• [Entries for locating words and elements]
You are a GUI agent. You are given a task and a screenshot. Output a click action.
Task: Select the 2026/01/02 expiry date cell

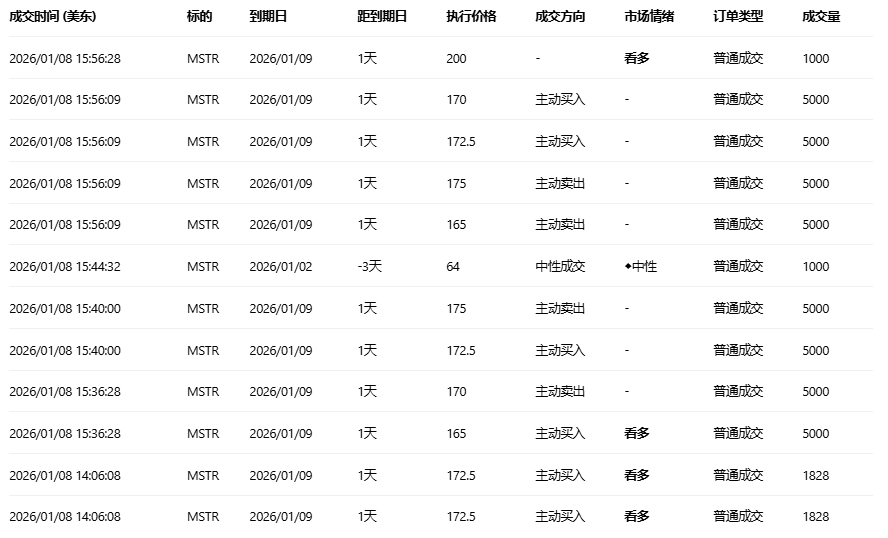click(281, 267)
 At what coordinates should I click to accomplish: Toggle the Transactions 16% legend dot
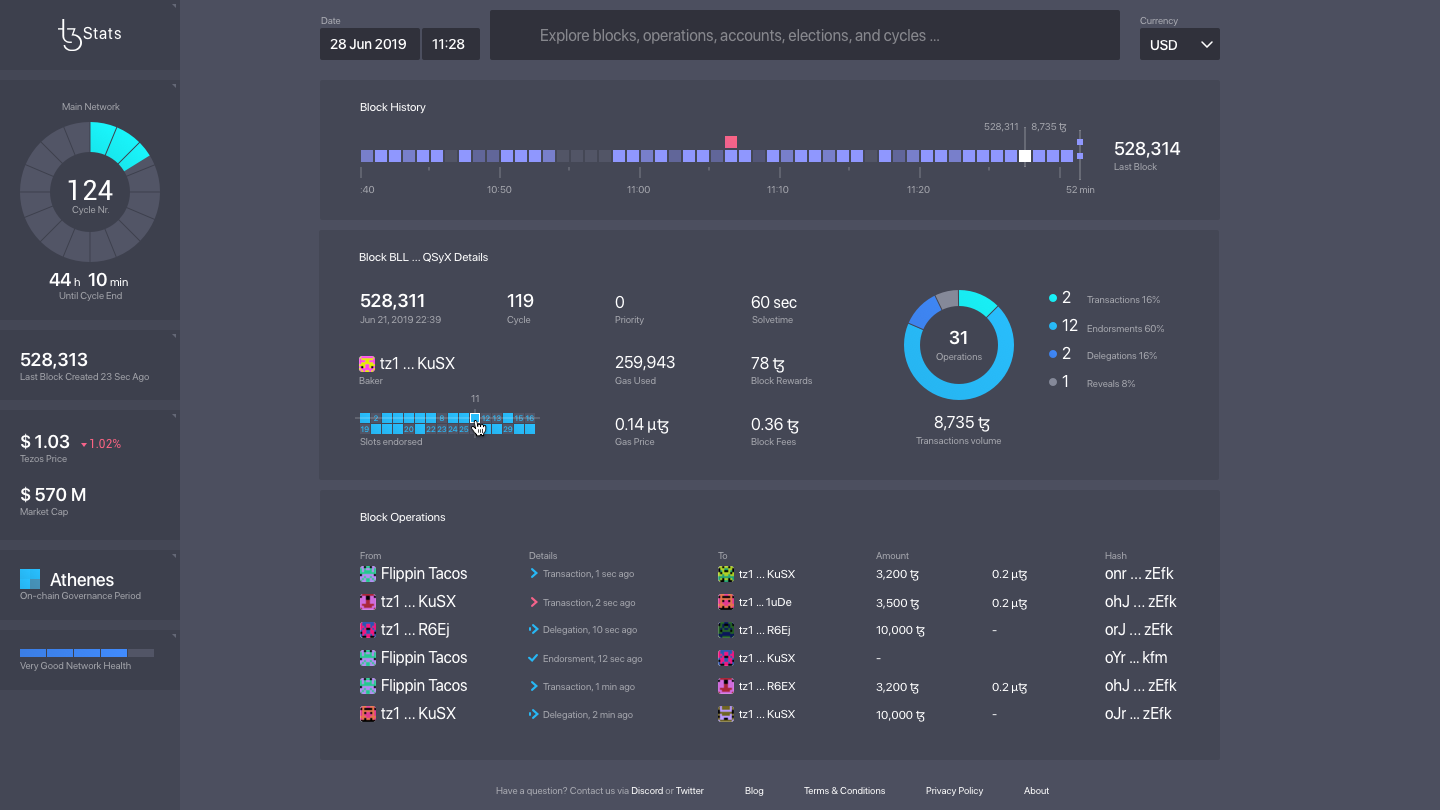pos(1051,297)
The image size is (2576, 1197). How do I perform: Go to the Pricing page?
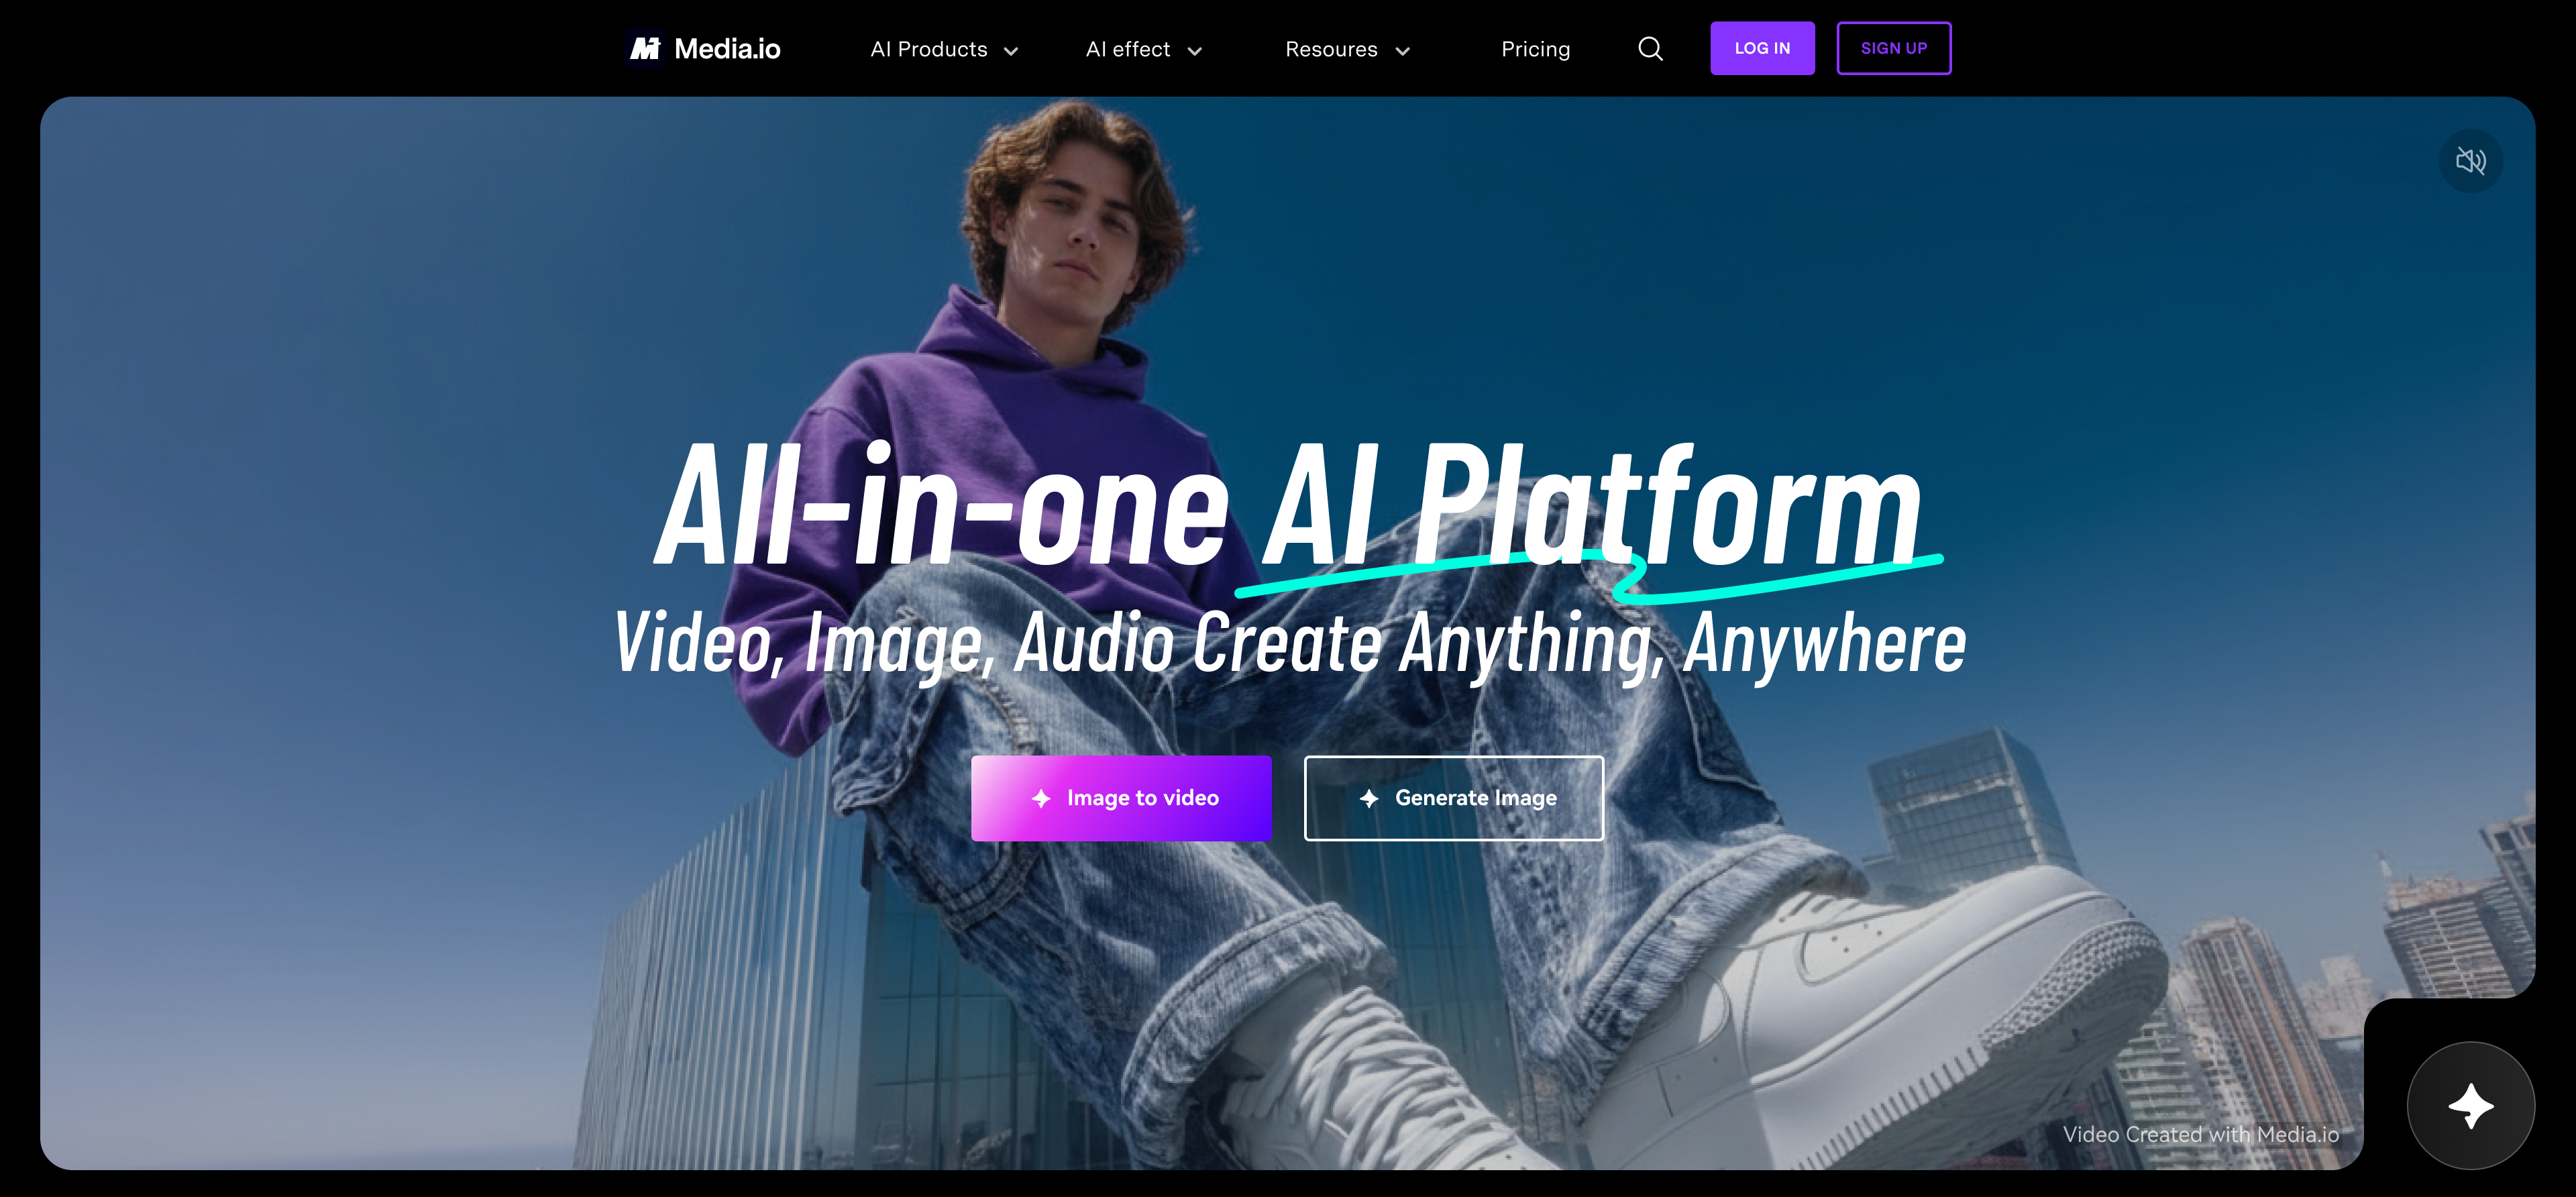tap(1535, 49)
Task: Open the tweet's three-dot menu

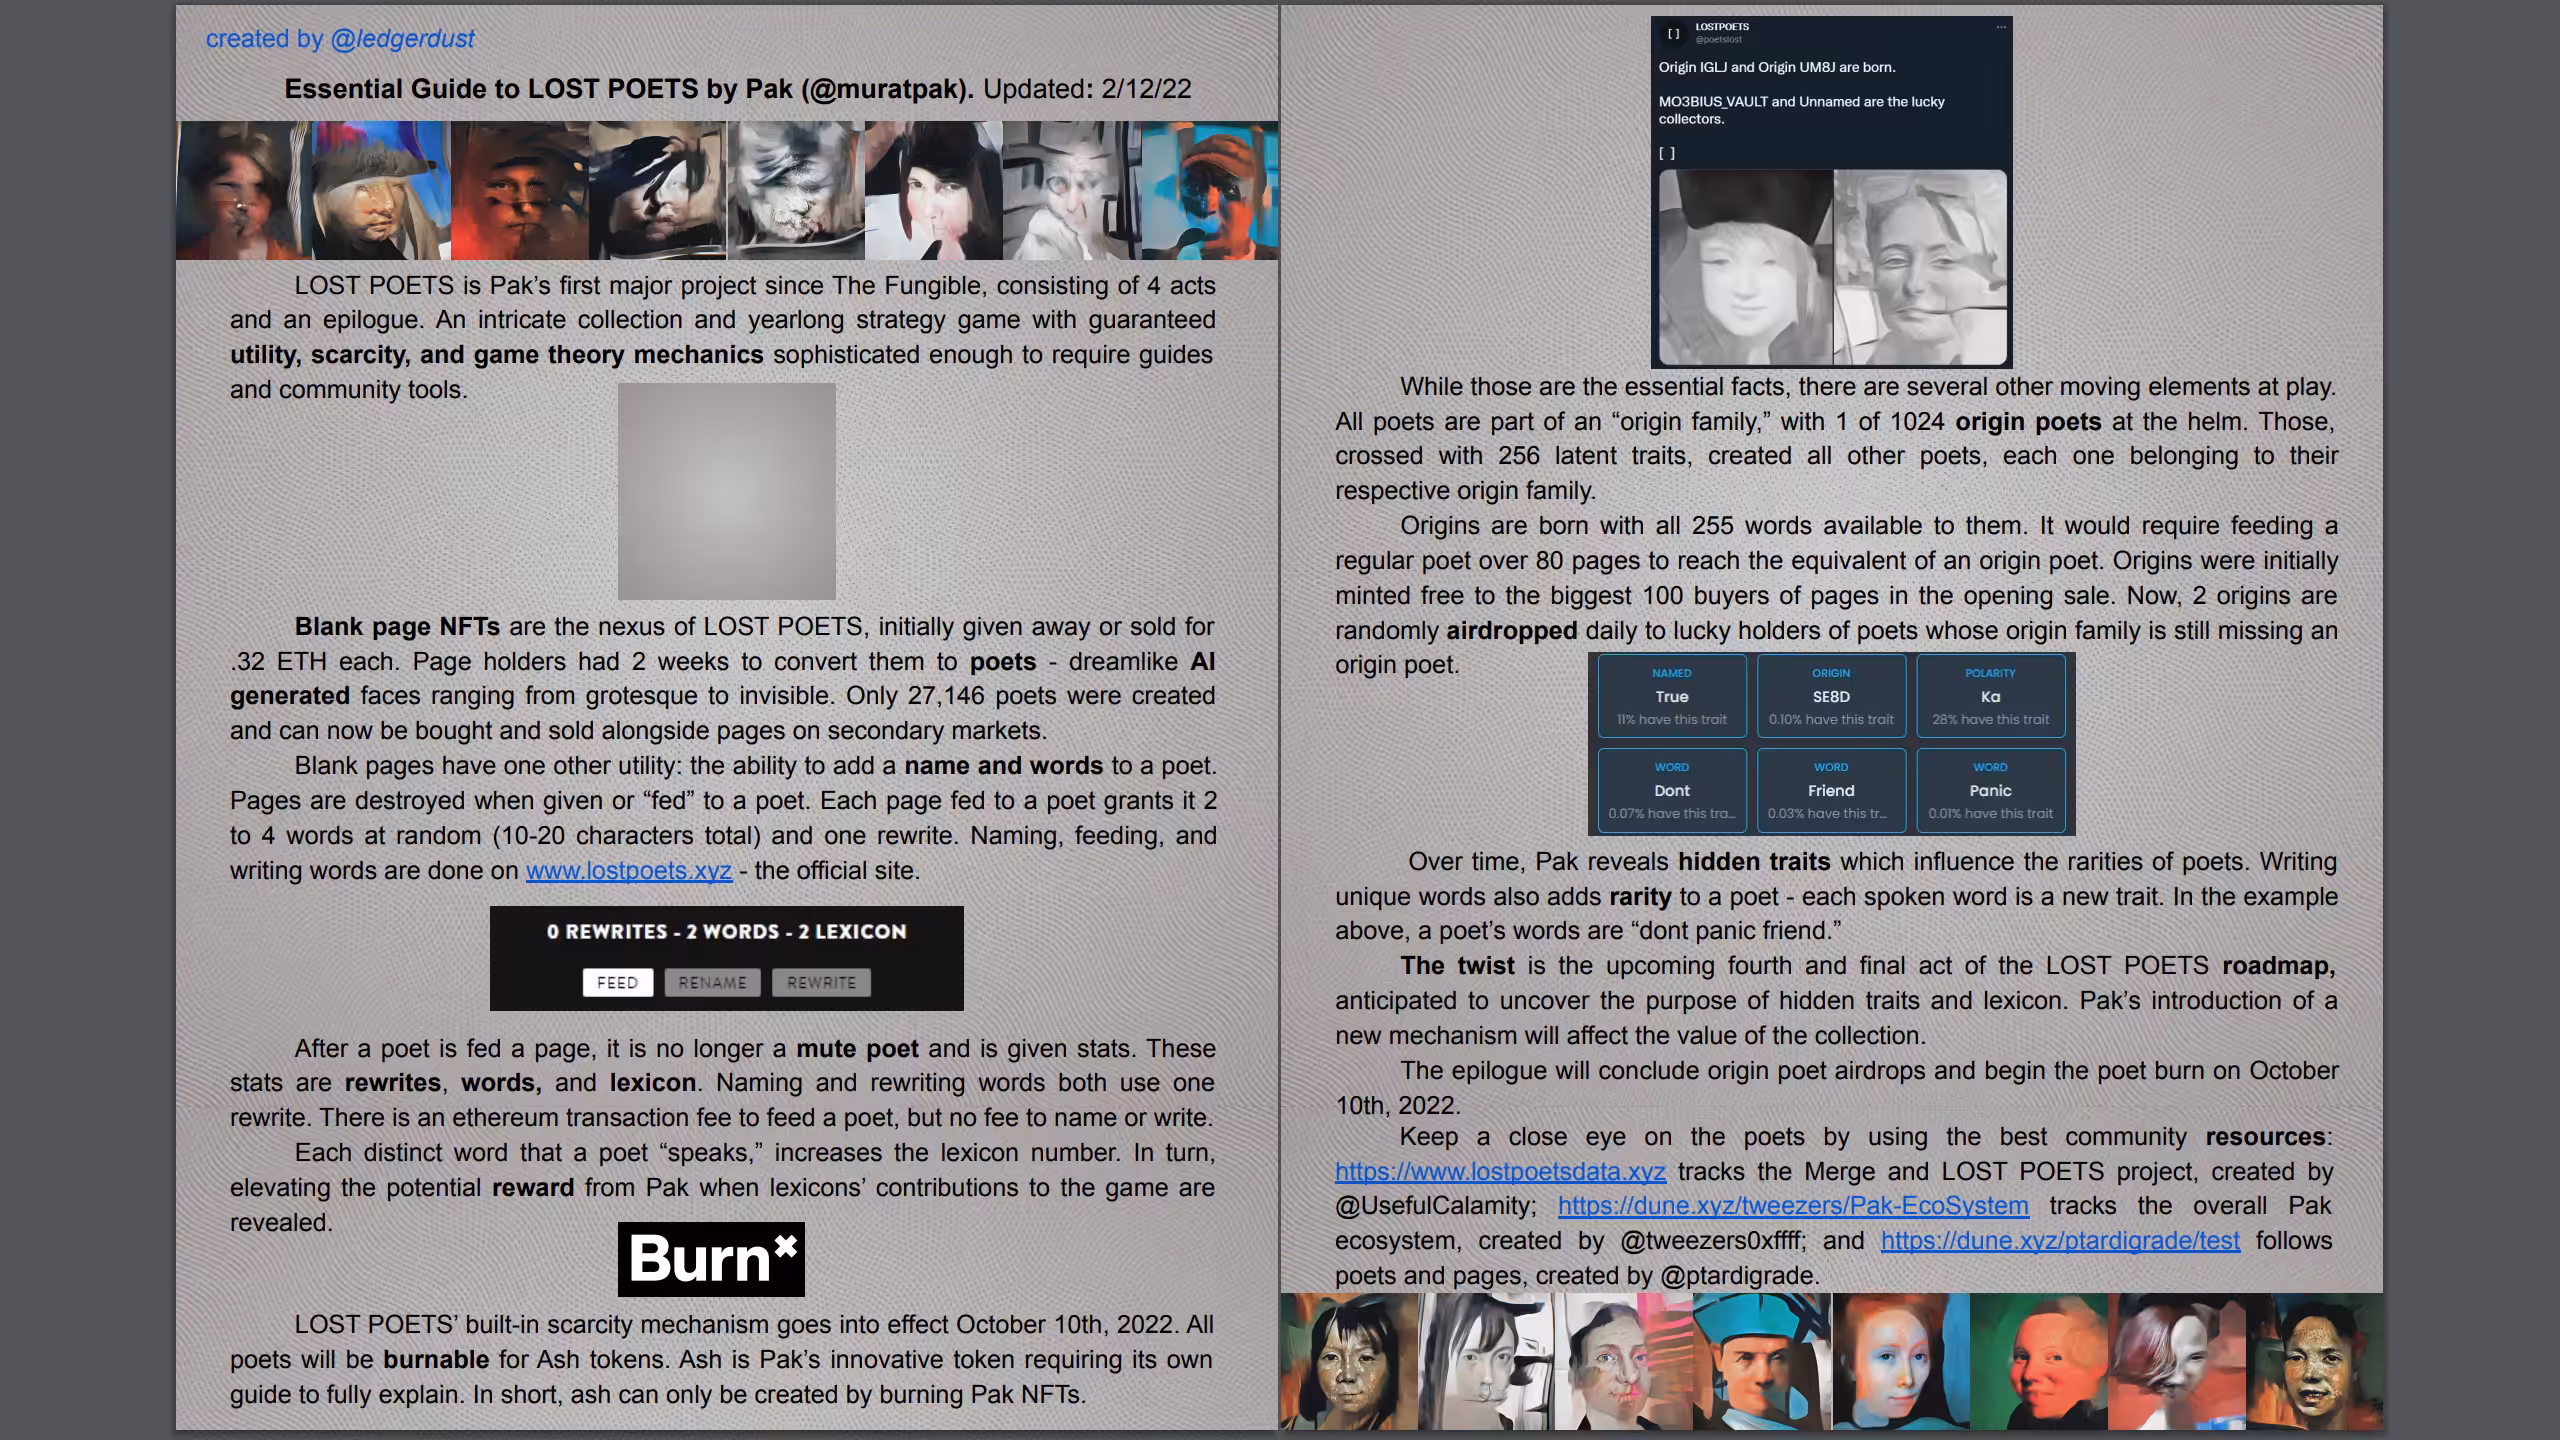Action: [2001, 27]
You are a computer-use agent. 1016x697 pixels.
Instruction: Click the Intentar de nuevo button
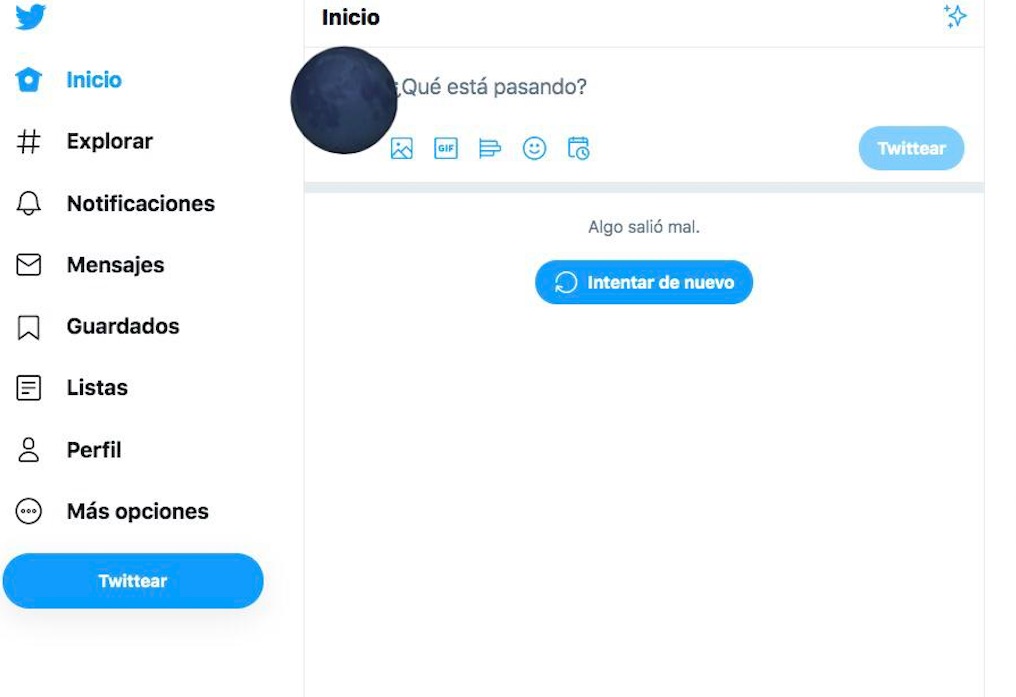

• [GOAL] Copy the records above line for line, leaving out the pictures.

• [TASK OUTPUT]
You are a GUI agent. You are given a task and a screenshot. Output a click action.
Task: Select the 2026/01/02 expiry date cell

click(281, 267)
 At what coordinates should I click to accomplish: Toggle the Transactions 16% legend dot
pos(1051,297)
The image size is (2576, 1197). How do I perform: Go to the Pricing page?
tap(1535, 49)
Task: Open the tweet's three-dot menu

Action: [2001, 27]
You are a computer-use agent. 1016x697 pixels.
Instruction: Click the Intentar de nuevo button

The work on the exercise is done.